• Exercise objective
Please copy out all of the data below, reproducing every line without any change.

• Material

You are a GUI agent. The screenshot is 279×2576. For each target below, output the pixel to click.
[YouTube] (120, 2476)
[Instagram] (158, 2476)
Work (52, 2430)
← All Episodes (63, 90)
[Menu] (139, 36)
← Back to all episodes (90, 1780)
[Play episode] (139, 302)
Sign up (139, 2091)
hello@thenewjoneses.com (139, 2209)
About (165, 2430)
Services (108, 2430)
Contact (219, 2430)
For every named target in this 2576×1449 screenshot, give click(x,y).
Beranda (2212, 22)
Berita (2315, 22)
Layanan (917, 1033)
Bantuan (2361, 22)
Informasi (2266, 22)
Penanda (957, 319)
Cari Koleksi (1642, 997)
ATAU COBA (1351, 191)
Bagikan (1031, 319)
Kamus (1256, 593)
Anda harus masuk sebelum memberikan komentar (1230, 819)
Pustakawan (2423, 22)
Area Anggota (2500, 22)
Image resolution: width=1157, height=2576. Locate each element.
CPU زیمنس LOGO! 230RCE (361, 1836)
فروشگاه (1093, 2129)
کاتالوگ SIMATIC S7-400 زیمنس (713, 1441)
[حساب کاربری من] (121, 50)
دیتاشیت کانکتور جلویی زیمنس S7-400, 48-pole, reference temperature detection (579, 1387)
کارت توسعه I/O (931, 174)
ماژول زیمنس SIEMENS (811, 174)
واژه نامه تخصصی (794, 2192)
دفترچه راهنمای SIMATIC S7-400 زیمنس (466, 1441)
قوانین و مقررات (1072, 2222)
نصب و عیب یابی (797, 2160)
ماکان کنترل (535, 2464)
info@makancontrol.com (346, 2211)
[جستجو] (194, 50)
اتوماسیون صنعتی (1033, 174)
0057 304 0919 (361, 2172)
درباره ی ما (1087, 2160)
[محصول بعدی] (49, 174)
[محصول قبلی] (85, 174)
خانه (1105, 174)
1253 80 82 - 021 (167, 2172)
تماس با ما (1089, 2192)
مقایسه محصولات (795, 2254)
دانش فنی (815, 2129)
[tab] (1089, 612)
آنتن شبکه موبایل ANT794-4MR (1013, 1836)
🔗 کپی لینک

• Worked solution
You are a GUI agent. The screenshot is 279×2576. For each target below, output the pixel to click.
[YouTube] (120, 2476)
[Instagram] (158, 2476)
Work (52, 2430)
← All Episodes (63, 90)
[Menu] (139, 36)
← Back to all episodes (90, 1780)
[Play episode] (139, 302)
Sign up (139, 2091)
hello@thenewjoneses.com (139, 2209)
About (165, 2430)
Services (108, 2430)
Contact (219, 2430)
For every named target in this 2576×1449 screenshot, give click(x,y).
Beranda (2212, 22)
Berita (2315, 22)
Layanan (917, 1033)
Bantuan (2361, 22)
Informasi (2266, 22)
Penanda (957, 319)
Cari Koleksi (1642, 997)
ATAU COBA (1351, 191)
Bagikan (1031, 319)
Kamus (1256, 593)
Anda harus masuk sebelum memberikan komentar (1230, 819)
Pustakawan (2423, 22)
Area Anggota (2500, 22)
Image resolution: width=1157, height=2576. Locate each element.
CPU زیمنس LOGO! 230RCE (361, 1836)
فروشگاه (1093, 2129)
کاتالوگ SIMATIC S7-400 زیمنس (713, 1441)
[حساب کاربری من] (121, 50)
دیتاشیت کانکتور جلویی زیمنس S7-400, 48-pole, reference temperature detection (579, 1387)
کارت توسعه I/O (931, 174)
ماژول زیمنس SIEMENS (811, 174)
واژه نامه تخصصی (794, 2192)
دفترچه راهنمای SIMATIC S7-400 زیمنس (466, 1441)
قوانین و مقررات (1072, 2222)
نصب و عیب یابی (797, 2160)
ماکان کنترل (535, 2464)
info@makancontrol.com (346, 2211)
[جستجو] (194, 50)
اتوماسیون صنعتی (1033, 174)
0057 304 0919 (361, 2172)
درباره ی ما (1087, 2160)
[محصول بعدی] (49, 174)
[محصول قبلی] (85, 174)
خانه (1105, 174)
1253 80 82 - 021 (167, 2172)
تماس با ما (1089, 2192)
مقایسه محصولات (795, 2254)
دانش فنی (815, 2129)
[tab] (1089, 612)
آنتن شبکه موبایل ANT794-4MR (1013, 1836)
🔗 کپی لینک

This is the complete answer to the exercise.